_RECORDS SHOWN_.
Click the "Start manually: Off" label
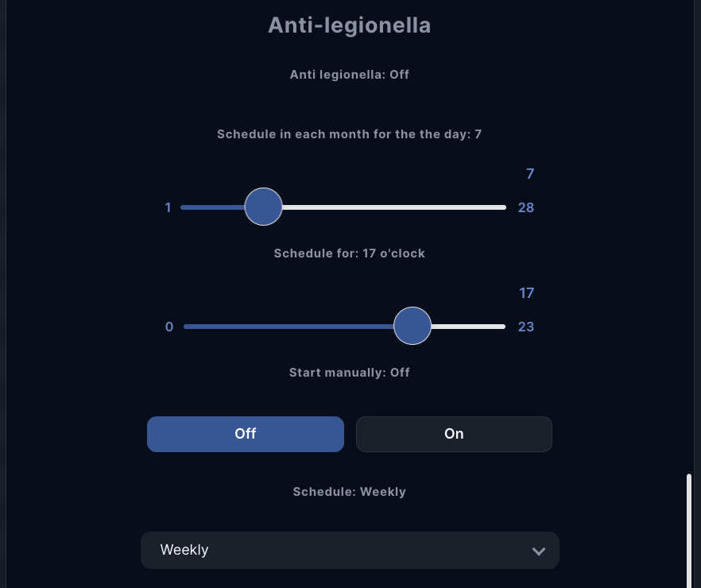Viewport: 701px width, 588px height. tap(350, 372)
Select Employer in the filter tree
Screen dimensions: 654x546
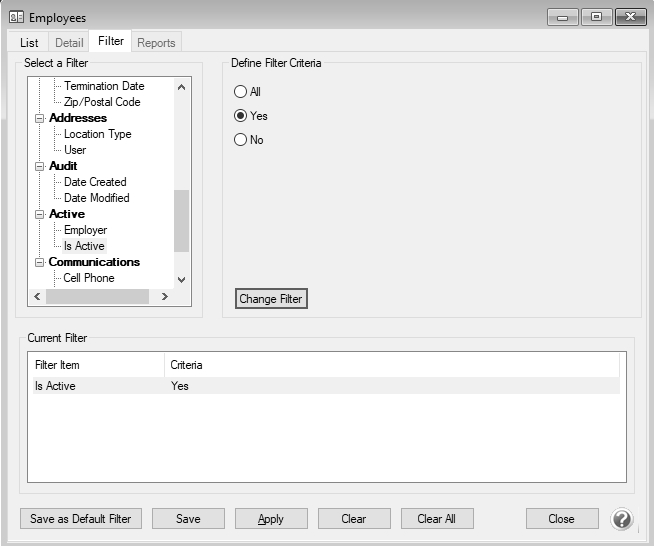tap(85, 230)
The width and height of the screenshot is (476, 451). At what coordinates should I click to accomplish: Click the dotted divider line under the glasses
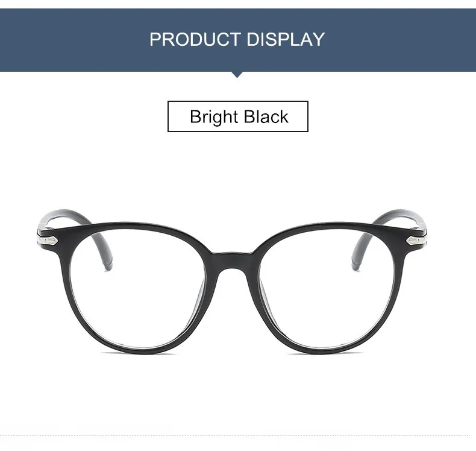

--

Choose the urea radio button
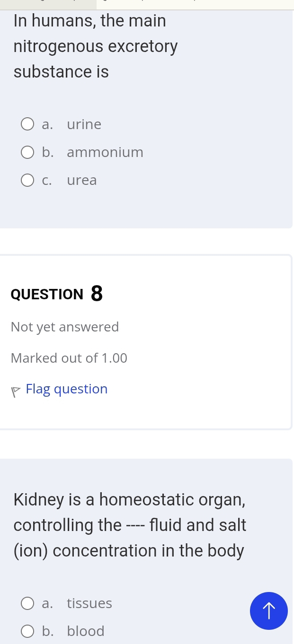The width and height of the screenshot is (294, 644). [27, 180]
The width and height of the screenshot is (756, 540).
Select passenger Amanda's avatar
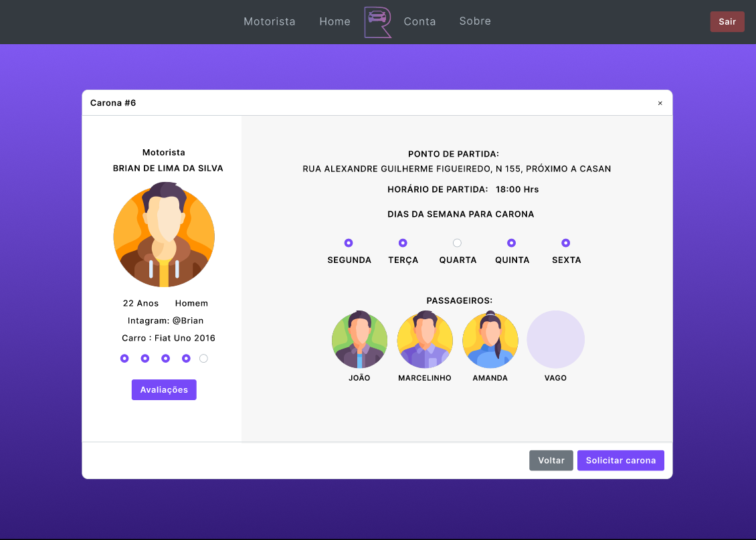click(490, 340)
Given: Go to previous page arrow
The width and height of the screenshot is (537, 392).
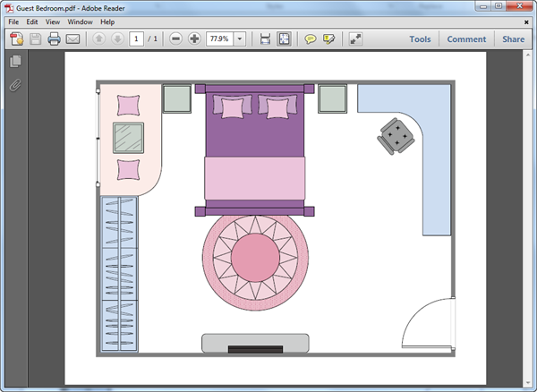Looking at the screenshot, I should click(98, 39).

_GOAL OF THE EXERCISE_.
The line holding "Select Employer in the filter tree" starts the copy and the line holding "The width and height of the screenshot is (476, 451)." ends it. Repeat those two lines above and all between them exactly, leaving out pictures.

_RESPONSE BOX_.
Select Employer in the filter tree
Screen dimensions: 654x546
tap(85, 230)
The width and height of the screenshot is (476, 451). At what coordinates should I click to accomplish: Click the dotted divider line under the glasses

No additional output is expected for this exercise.